--- LISTED ENTRIES ---
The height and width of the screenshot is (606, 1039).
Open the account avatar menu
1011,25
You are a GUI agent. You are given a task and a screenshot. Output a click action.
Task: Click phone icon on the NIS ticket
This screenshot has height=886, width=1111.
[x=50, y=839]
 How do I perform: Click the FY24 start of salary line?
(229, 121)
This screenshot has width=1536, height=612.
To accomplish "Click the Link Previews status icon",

---

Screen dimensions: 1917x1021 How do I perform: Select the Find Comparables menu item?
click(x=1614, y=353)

...

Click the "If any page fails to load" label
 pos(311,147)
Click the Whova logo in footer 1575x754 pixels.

--- AIM OF THE EXERCISE ---
Scan the listing for the word "icon". Copy every line in which it appears.

--- FINISHED EXERCISE ---
Task: Click phone icon on the NIS ticket
To accomplish "Click the Link Previews status icon",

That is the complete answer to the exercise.